start Supplied passage

A few weeks back, the Carrboro Aldermen held a discussion about parking, mostly pertaining to downtown. After some debate, the sense of the Board majority (though not all Board members) was that it is better to encourage aggressive private towing — instead of having anyone pay for public parking at any time.
This is unfortunate, since there is a much better parking management alternative that:
- Gives visitors to downtown more choice in how long they shop
- Costs taxpayers less to enforce than enforcing free 2-hour parking
- Prevents all-day Park & Ride Parking to UNC in town lots
- Makes it possible to find a lot with many open spaces online or by smartphone
- Makes it more likely that visitors to downtown find a space easily
- Reduces cruising for parking which leads to increased congestion and emissions downtown
- Generates potential revenue for improvements that expand non-auto access to downtown
- Helps generate revenue for businesses with parking when their business is closed
The alternative I am referring to is called Performance Parking Pricing.
Performance Parking Pricing – How It Works
Performance Parking Pricing starts with the following three principles:
- The ideal utilization of any group of parking spaces is 80-85% full and 15-20% empty, because this leaves enough spaces to help anyone entering a parking lot, parking deck, or on-street row of spaces to quickly find a space and START SPENDING MONEY at local businesses instead of cruising around looking for a space.
- You set the price per hour to the lowest price you can charge, INCLUDING FREE — and still have 15-20% of spaces open.
- If a block of parking spaces is consistently more than 80-85% full in a given time period, you RAISE the hourly price for that time period. If the block of spaces are consistently less than 80-85% full, you LOWER the hourly price for that time period.
Technology has advanced to make monitoring the number of free spaces in real time quite inexpensive, and text-enabled mobile phones, smartphones, and on-street kiosks make it easy to use.
Benefits of Performance Parking Pricing: For Shoppers
There are many benefits that Performance Parking Pricing has over trying to enforce 2-hour limits on free parking spaces. Imagine you’ve come to downtown Carrboro to do some shopping and have parked in a public lot. You shop for about 1.5 hours, and then run into a friend you haven’t seen in a while. They ask you to get lunch at one of downtown’s sit-down restaurants. “Sorry, I can’t- I’m going to get towed in 30 minutes unless I move my car.” With a smartphone or single text message, you could extend your parking downtown by one hour and not have to walk back to your car to do so. You get to enjoy lunch with your friend. And a restaurant gets another customer.

end Supplied passage
start Data block

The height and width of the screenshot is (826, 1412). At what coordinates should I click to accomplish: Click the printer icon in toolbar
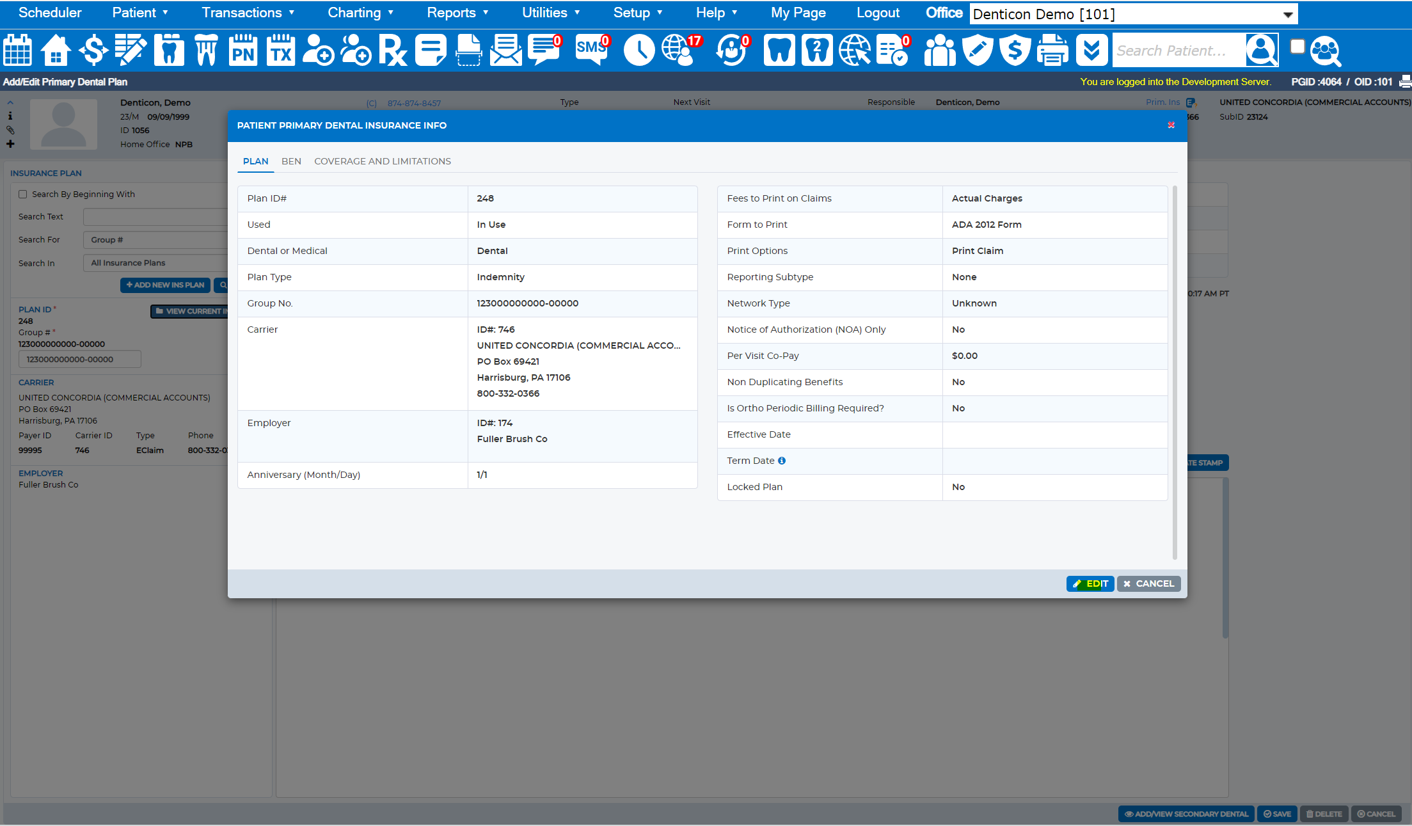(x=1052, y=50)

end Data block

▸ **Given exercise 1**
Answer each question from the article on Carrboro parking:
(a) What did the Board majority prefer to encourage instead of having anyone pay for public parking?
(b) What share of a group of parking spaces should ideally be full?
(c) In the shopper scenario, about how long does the shopper shop before running into a friend?
▸ **Given exercise 2**
List the devices that the article on Carrboro parking says make Performance Parking Pricing easy to use.
▸ **Given exercise 3**
Carry on the article on Carrboro parking from the point where it ends.
The lines have no role in this exercise.

▸ **Written answer 1**
(a) Aggressive private towing
(b) 80-85%
(c) About 1.5 hours

▸ **Written answer 2**
- Text-enabled mobile phones
- Smartphones
- On-street kiosks

▸ **Written answer 3**
Benefits of Performance Parking Pricing: Customer Turnover for Businesses
With the coming pricing of Chapel Hill Transit Park & Ride lots, town officials are correct to be concerned that downtown public parking lots will be used by commuters to the UNC campus. Maximum parking time limits during class hours on weekdays can significantly deter park/ride activity, but fewer parking attendants can be deployed since the pricing encourages people to watch their time, and smart sensors can alert parking staff to violators so that tickets can be issued quickly.
Benefits of Performance Parking Pricing: Costs to Taxpayers
Enforcement costs money. A decision to enforce parking rules without adding revenue either adds cost to town budgets, or redirects employees who have other duties at present. I’m grateful that crime is much less common in Carrboro than other communities. But do we want to take police away from more important duties to enforce two-hour time limits? If not, the town will likely need to hire new staff. Mayor Chilton was quoted in a recent WCHL story saying:
“if you mess up so bad that you get a parking ticket in the Town of Carrboro, there is nothing that I can do to help you.”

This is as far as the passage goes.